$25B Sprint Bid Reveals Ergen’s Strategy

Deal Would Give Dish Chief Biggest Swath of U.S. Wireless Spectrum
Author:
Updated:
Original:
article

Dish Network’s unsolicited $25.5 billion offer for Sprint Nextel last week came as a bit of a shock to Wall Street and the rest of the industry.

But in retrospect, the Sprint offer was the final, logical piece of Dish Network chairman Charlie Ergen’s years-long, sometimes wacky wireless strategy. If successful, it could put him in control of the largest piece of wireless spectrum in the U.S., fully capable of delivering true video on the go to every man, woman and child in the country.

Dish has already spent about $3 billion acquiring wireless spectrum from three bankrupt entities — DBSD North America, Terra- Star and Hughes Networks. Ergen acquired Sling Media, makers of the Slingbox, and bought bankrupt video retailer Blockbuster in 2011.

While some of those deals didn’t quite work out as planned — Dish has shuttered most Blockbuster stores, and its streaming-video plans were hampered by rights issues — the addition of Sprint could be the final piece of the puzzle. With Sprint, Ergen would get a vast swath of spectrum, 49 million wireless customers to go with his 14 million Dish subscribers across the country, a retail presence to sell all of its products, and a partner to help him build out the 45 Megahertz of spectrum he already owns.

PART OF A PLAN

“This isn’t something that we just thought of yesterday,” Ergen said. “We’ve been putting a lot of things in place, whether it be the purchase of spectrum in auctions, the acquisition of Sling Media — all those things come together now with the merger with Sprint to make a very unique, powerful company.”

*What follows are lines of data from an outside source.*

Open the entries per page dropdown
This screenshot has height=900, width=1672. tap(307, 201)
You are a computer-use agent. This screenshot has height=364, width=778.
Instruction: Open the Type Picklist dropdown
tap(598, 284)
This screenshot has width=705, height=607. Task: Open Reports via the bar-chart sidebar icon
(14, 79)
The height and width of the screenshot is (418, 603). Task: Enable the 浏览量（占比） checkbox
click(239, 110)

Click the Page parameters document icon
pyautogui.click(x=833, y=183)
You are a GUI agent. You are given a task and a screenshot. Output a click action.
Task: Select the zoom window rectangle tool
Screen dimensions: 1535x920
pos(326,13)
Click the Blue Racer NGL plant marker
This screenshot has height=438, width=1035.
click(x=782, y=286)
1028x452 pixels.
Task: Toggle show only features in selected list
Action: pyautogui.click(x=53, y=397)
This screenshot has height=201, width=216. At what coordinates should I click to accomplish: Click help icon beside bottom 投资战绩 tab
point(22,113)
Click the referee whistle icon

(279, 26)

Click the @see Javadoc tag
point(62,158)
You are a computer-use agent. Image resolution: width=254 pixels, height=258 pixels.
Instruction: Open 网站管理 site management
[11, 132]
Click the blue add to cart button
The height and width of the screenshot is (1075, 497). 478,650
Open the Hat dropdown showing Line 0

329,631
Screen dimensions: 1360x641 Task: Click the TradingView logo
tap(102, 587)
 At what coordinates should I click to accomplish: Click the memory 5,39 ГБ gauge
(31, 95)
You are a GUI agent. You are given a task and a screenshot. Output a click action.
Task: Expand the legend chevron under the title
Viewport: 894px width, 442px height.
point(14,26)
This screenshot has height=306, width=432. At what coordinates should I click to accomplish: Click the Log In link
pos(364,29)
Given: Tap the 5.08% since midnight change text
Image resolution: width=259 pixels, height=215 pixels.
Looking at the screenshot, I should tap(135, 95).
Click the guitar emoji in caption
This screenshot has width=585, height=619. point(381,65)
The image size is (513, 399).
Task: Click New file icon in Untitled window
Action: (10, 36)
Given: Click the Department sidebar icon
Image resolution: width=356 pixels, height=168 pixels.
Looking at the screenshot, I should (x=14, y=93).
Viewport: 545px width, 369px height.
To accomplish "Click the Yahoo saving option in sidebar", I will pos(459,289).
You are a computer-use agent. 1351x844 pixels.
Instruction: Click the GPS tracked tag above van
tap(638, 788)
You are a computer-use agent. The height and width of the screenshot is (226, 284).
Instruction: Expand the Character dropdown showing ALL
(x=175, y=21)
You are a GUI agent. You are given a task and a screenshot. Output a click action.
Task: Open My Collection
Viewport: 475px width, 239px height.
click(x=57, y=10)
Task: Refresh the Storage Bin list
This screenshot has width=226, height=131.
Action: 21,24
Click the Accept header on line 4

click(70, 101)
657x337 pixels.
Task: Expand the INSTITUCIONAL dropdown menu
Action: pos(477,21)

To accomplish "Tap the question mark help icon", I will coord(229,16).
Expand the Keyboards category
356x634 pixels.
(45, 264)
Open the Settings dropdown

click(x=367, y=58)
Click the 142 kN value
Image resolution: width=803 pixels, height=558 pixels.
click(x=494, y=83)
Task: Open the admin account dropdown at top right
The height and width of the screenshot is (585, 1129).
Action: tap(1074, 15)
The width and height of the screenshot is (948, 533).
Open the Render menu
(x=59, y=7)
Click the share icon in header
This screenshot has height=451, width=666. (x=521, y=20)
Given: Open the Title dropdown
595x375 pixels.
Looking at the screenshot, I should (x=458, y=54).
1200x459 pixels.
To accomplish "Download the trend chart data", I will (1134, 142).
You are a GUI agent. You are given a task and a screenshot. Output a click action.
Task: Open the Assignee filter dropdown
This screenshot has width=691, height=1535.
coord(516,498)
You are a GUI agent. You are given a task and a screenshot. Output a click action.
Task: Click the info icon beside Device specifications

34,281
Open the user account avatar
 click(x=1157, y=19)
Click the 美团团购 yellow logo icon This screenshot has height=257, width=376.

Those benefits weren’t lost on the analysts who follow the satellite giant, either.

By combining its spectrum with that of Sprint (and potentially of Clearwire, majorityowned by Sprint and a past Dish target), Morgan Stanley media analyst Ben Swinburne wrote, “Leapfrogging the incumbents from a cost/ bit perspective, Dish sees the potential to take share and create shareholder value.”

If anyone had doubts concerning Dish’s motivation in the deal, Ergen quashed it in the opening minutes of a conference call with analysts and reporters last Monday.

MOBILE DATA PLAY

After the usual pleasantries, Ergen got down to business, noting that mobile data traffic is growing at a 50% to 60% clip every year, with video driving most of that. He added that video accounts for about 50% of mobile data traffic today and is expected to rise to 80% to 90% in the near future.

“You want to be in your home with video, broadband, data and voice, and you want to be outside your home with those same things,” Ergen said on the call. “And while the cable industry does a really good job in your home, and the current wireless industry does a really good job outside your home, there’s really no one company on a national scale that puts it all together. The new Dish/Sprint will do that.”

According to the deal, Dish would pay $17.3 billion in cash and $8.2 billion in stock in the combined company. The deal would trump an earlier agreement Sprint had to be acquired by Japanese wireless giant SoftBank for $20.1 billion. Sprint said its board of directors is currently evaluating the Dish proposal. SoftBank has said it still believes its deal is superior.

Whether Dish is successful or not, it has little to lose. On the plus side, a win means Dish gets twice the spectrum of its two closest competitors — Verizon Communications and AT&T — and the opportunity to sell its products into a wider subscriber base. Dish could still be a partner to the SoftBank deal, or at least it could end up with Clearwire spectrum. And if it loses altogether, will have weakened a potential competitor in the wireless race.

BIG UPSIDE

Dish’s bid for Sprint Nextel is part of chairman Charlie Ergen’s larger strategy to become a mobile video player.

“As I tell my kids, if you don’t go for it, you won’t get it, and in this case Ergen seems to have plenty to gain by wading into this consolidation with what looks to be fairly limited downside,” Pivotal Research Group principal and senior media & communications analyst Jeff Wlodarczak said.

For quite a while, media CEOs have been talking about the proliferation of wireless video and the impact that multiple screens will have on the business models that have sustained television for decades. Last week, Ergen did something about it.

TAKEAWAY

Dish’s bid for Sprint Nextel is part of chairman Charlie Ergen’s larger strategy to become a mobile video player.